I don’t think there is a person on my block, including me, who isn’t totally in favor of recreational vehicle ownership.  We truly want you to have fun.  But we also truly want you to store this vehicle somewhere other than in front of our homes. 

This sounds very elitist, I know.  In fact, my older son Rory, a clinical social worker who heads up a VA program for homeless vets, thinks we all lack sufficient compassion for the poor.

“Rory,” I said, “If you can buy one of these pricey vehicles, you do not qualify as poor.” I pointed out to him that no one has ever abandoned their brand new shiny RV in front of my house for months at a time.  That’s because people with nice RVs pay for someplace to store it.  But people with decrepit RVs seem to be attracted like magnets to our block.

 The problem is, RVs beget RVs.  (And campers and trailers.)  As soon as one shows up, word seems to spread telepathically to other RV owners who conclude, “Oh, this must be a friendly place to park RVs!”  Pretty soon, our street looks like Camp Land West. 

 At various times, the neighborhood population has doubled with camper shell residents, whom, I had to agree with Rory, might well be homeless.   One time a woman came to door asking if Tony might have told us where he was going.

 “Tony?” we said.

 “He was living in the green camper across the street from your house for the last few months and suddenly he’s gone.  He’s my boyfriend but I think he may have gone to Vegas with another woman.  I just wondered if he said anything to you before he left.”

 “Houston,” said Olof to me at the time, “we have a problem.” 

 But most of the time, the issue is not people living in vehicles but long-term storage.   Technically, this problem should have been resolved with the advent of San Diego Municipal Code §86.09.06:  Vehicles cannot be parked or stored on a public street in excess of seventy-two hours without being moved at least one-tenth of a mile.

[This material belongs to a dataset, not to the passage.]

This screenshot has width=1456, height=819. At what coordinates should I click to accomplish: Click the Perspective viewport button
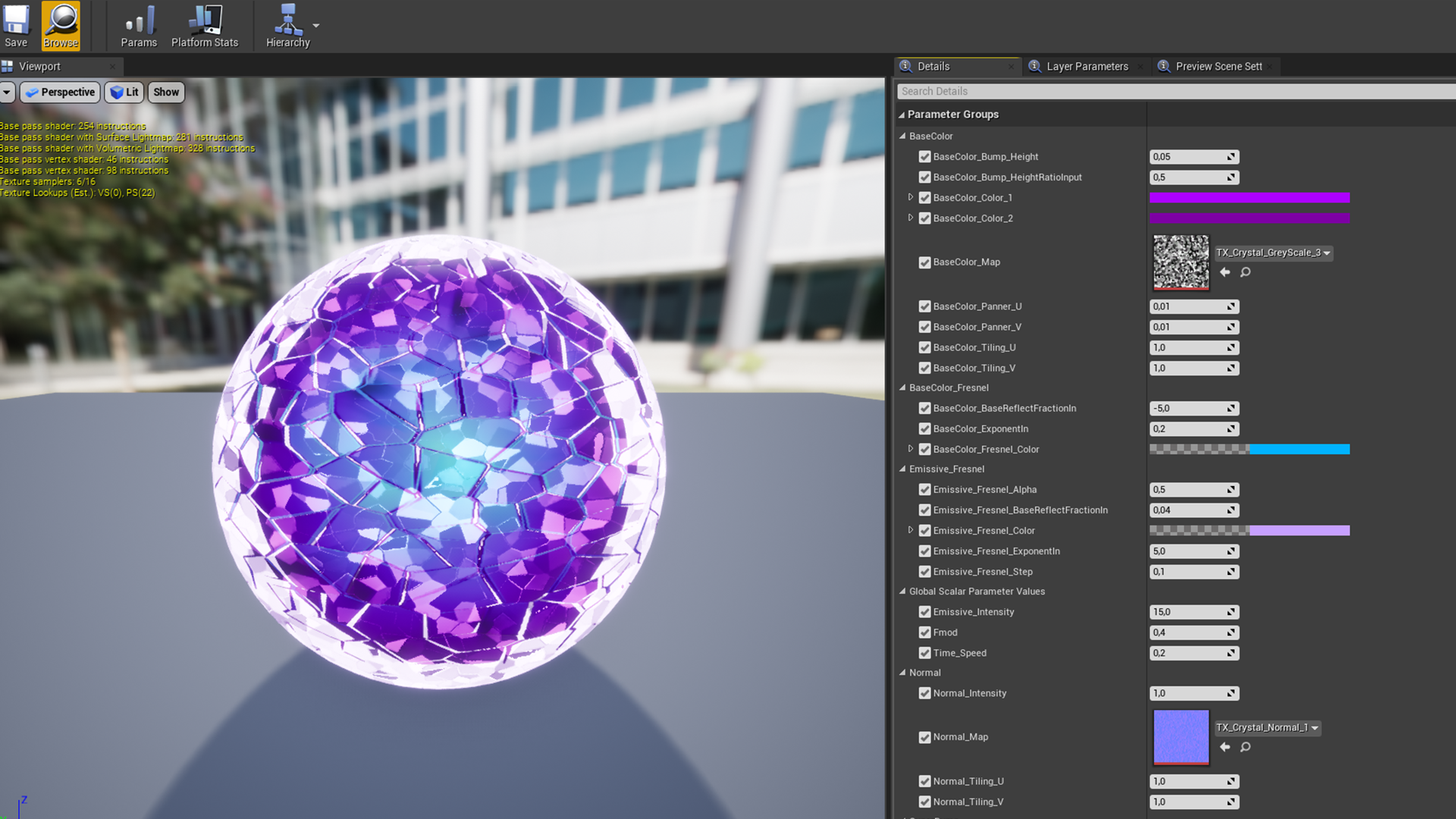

What they should have added was:  “…and may not return to that spot for five years.” 

 Even after parking enforcement finally gets out there to chalk-mark the vehicle’s place on the street, some RV owners will drive it around the block (a tenth of a mile) and park it eight feet from its original location. 

 We in the neighborhood refer to this San Diego Municipal Code §86.09.07: the Neener Clause. 

 Now, I’ve always preferred cordial human contact in conflict resolution wherever possible.  In the many conversations I’ve had over the years with RV, boat, and trailer owners, the two reasons they all cite as to why they are parking at my house are these:

 (1) They don’t want to use up their own home or business parking.

(2) Their neighbors have complained that the vehicle is an eyesore.

 Amazingly, they cite these reasons totally straight-faced.  I usually just stand there for a minute  hoping against hope for the “Aha!” moment.  “Oh, I get it!  You don’t want my eyesore vehicle taking up your parking either!” In my fantasy, he jumps in his RV and drives off with a jaunty wave and a “I’ve seen the light!  It’ll never happen again!” 

 But that’s not how it goes.  After a period of silence, I am forced to point out as graciously as I can that a thirty-foot long RV parked in front of my house makes backing out of my driveway an absolute hazard, that we can’t park in front of own house while it’s there, and that we are hoping for a change of scenery from our living room window from this behemoth of a vehicle. 

 Sometimes this works.  Sometimes it doesn’t.  One decrepit RV owner persisted in hanging around for a year, citing inalienable rights.  Determined to thwart the system, he moved his RV precisely every seventy-one hours and fifty-eight minutes in a one hundred yard circuit.  Some months later, Ugly RV’s Clueless Owner approached me and said, “Would you believe, people are vandalizing my RV! You’re the only nice person on this block!” 

 Since I’d long since asked him nicely to move this vehicle back to his nearby business, it was all I could do not to say “Actually, I’m just curbing my overwhelming urge to put plastique in your tailpipe.  I’ve just been hoping that if I take the high road, you will too.  And by high road, I mean that you will take this vehicle on a road, any road, that is not in our neighborhood.”

 Hope, for some inexplicable reason, springs eternal. 


RV owner stores his vehicle in front of our house hoping we won’t notice.